You want solid journalism, here it is, right here, by Mike Casazza of the Charleston Daily Mail.
In the above linked piece, Casazza examines, in depth, the Fiesta Bowl celebratory moments in Arizona when Bill Stewart was hired as head coach at WVU, just after leading the Mountaineers over Oklahoma. In the piece, the story is told of how former West Virginia president Mike Garrison (pictured, above) either had a lack of institutional control, or was painted into a corner by a heavy-handed governor (or a little of both) -- there are a couple of ways to see it.
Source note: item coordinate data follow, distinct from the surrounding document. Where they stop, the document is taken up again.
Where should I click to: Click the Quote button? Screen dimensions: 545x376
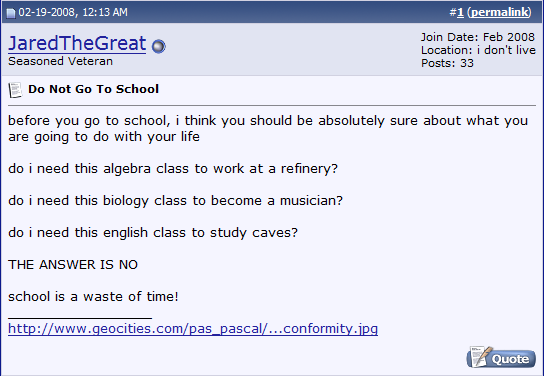point(501,357)
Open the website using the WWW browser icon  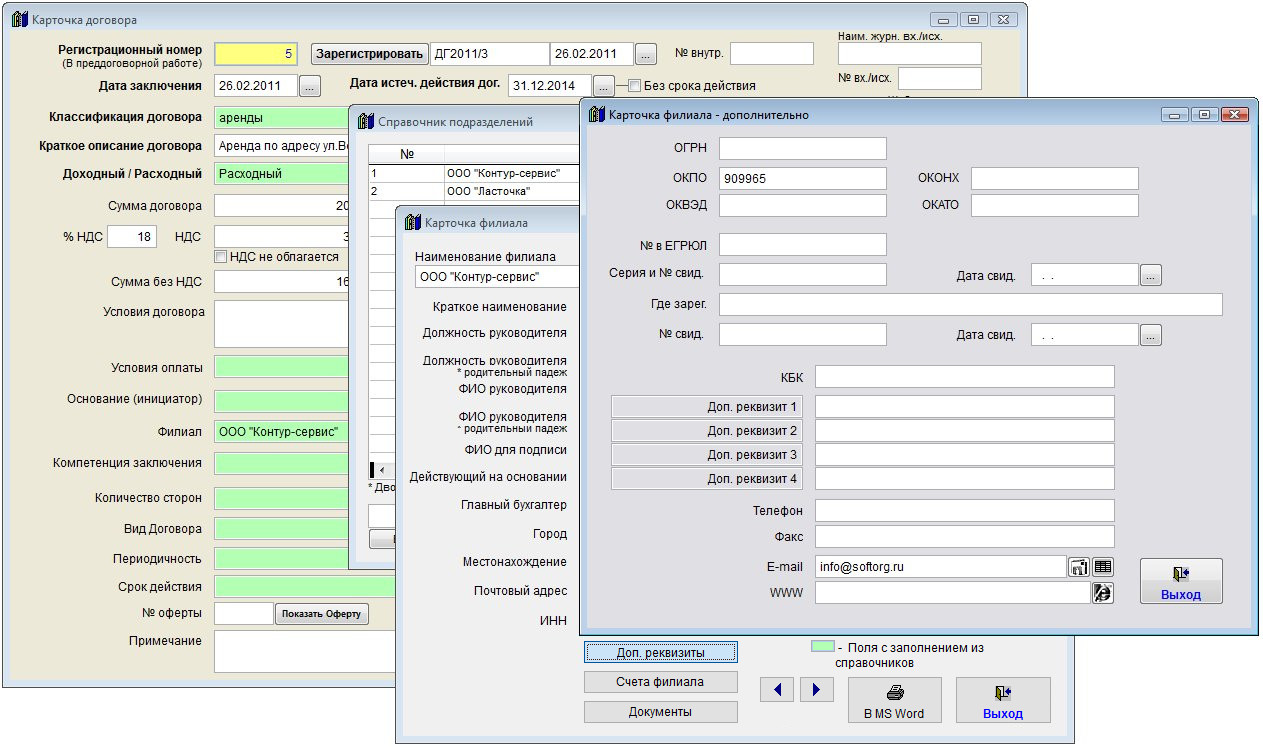[x=1102, y=593]
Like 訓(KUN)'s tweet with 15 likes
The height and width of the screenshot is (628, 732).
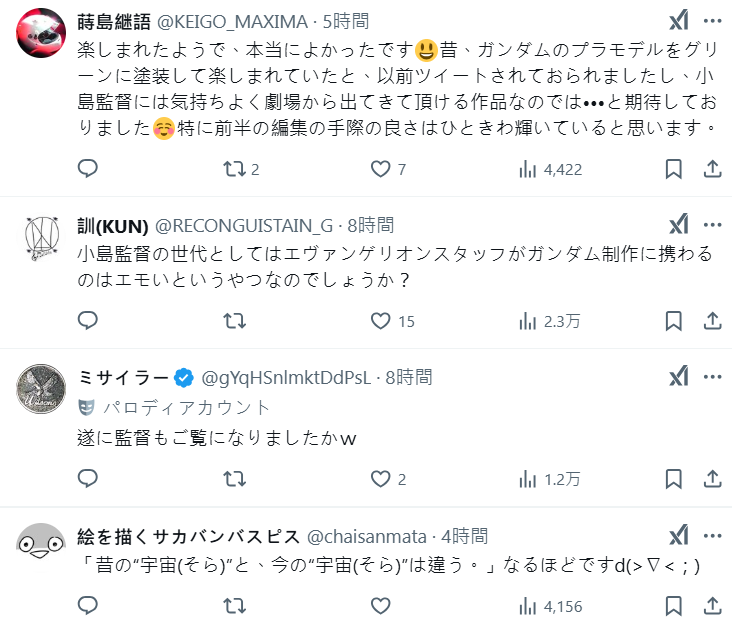click(x=381, y=321)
Especially in light of yesterday's revelations by the NCAA, there are a stunning few graphs in Casazza's piece that read as follows:
Then the cell phone rang. Garrison answered and was greeted by Robert Wells, who at the time was a member of the WVU Board of Governors. Garrison vividly remembers the heads-up."Go straight to your room," Wells said. "Straight to your room. Don't come to the lobby."
"Why?" Garrison said.
"They're cooking it up right now," Wells said. "They're going to hire Stewart."
This exchange was illustrating how, in a late-night hotel lobby, Gov. Joe Manchin, then-Director of Athletics Ed Pastilong and then-Board of Governors Chairman Steve Goodwin were looking for Garrison and were dead-set on hiring Bill Stewart -- which they did. They wrangled Garrison into a suite in the hotel, forced their thoughts on him and made him submit, thus Stewart was hired very soon thereafter.
There are a couple things at play here:
1. Garrison could have, and should have, realized he was the boss. Just walked to that elevator and said, "You know, let's sleep on it, we have other guys lined up to interview, let's take it a bit slower." After all, Garrison was the president and had that power -- or so it seemed. And, if Stewart was the best candidate -- which I believe he was and would have been hired anyway -- they could have waited until the got back East and hired him then.
2. Joe Manchin looks like a power-hungry, overofficious, I'm-the-man-in-charge-look-at-me person in all of this. While Garrison going to his room and letting things fester sounds like it might have been easy to do, it really is not much of an option when the governor of the state is breathing down your neck, forcing your hand to make a decision. In a lot of ways, Garrison was in a no-win; mostly because Joe Manchin intermeddled into things where he didn't need to stick his nose into.